[Opening Record set section]

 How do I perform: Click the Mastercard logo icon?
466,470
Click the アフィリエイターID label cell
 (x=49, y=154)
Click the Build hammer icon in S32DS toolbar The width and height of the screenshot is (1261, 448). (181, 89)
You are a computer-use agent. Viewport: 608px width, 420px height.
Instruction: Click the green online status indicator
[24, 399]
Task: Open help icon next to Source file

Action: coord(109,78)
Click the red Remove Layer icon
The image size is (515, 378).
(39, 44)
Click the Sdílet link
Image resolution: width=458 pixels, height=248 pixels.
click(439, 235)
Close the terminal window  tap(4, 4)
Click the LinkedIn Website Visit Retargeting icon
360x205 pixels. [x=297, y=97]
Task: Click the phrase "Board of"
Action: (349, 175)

[Closing Record set section]
[Opening Record set section]

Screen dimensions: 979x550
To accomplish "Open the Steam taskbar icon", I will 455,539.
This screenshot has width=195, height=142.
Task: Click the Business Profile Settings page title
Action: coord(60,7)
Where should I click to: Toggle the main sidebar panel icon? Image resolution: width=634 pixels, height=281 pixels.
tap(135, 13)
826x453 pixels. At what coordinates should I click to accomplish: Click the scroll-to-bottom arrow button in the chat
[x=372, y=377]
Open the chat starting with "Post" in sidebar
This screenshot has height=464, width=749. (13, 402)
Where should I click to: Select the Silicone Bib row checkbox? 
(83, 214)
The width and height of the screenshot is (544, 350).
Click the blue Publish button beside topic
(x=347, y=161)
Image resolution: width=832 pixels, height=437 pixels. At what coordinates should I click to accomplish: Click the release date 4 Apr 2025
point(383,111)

[Closing Record set section]
[Opening Record set section]

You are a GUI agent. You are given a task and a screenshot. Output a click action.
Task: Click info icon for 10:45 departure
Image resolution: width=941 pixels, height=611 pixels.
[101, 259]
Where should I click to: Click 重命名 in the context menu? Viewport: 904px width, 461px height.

[Closing Record set section]

◆ Action item:
Return every line of the data above in which "Viewport" appears.

◆ Answer below:
You are a computer-use agent. Viewport: 608px width, 420px height.
Where should I click to: Click 重命名 in the context menu? Viewport: 904px width, 461px height.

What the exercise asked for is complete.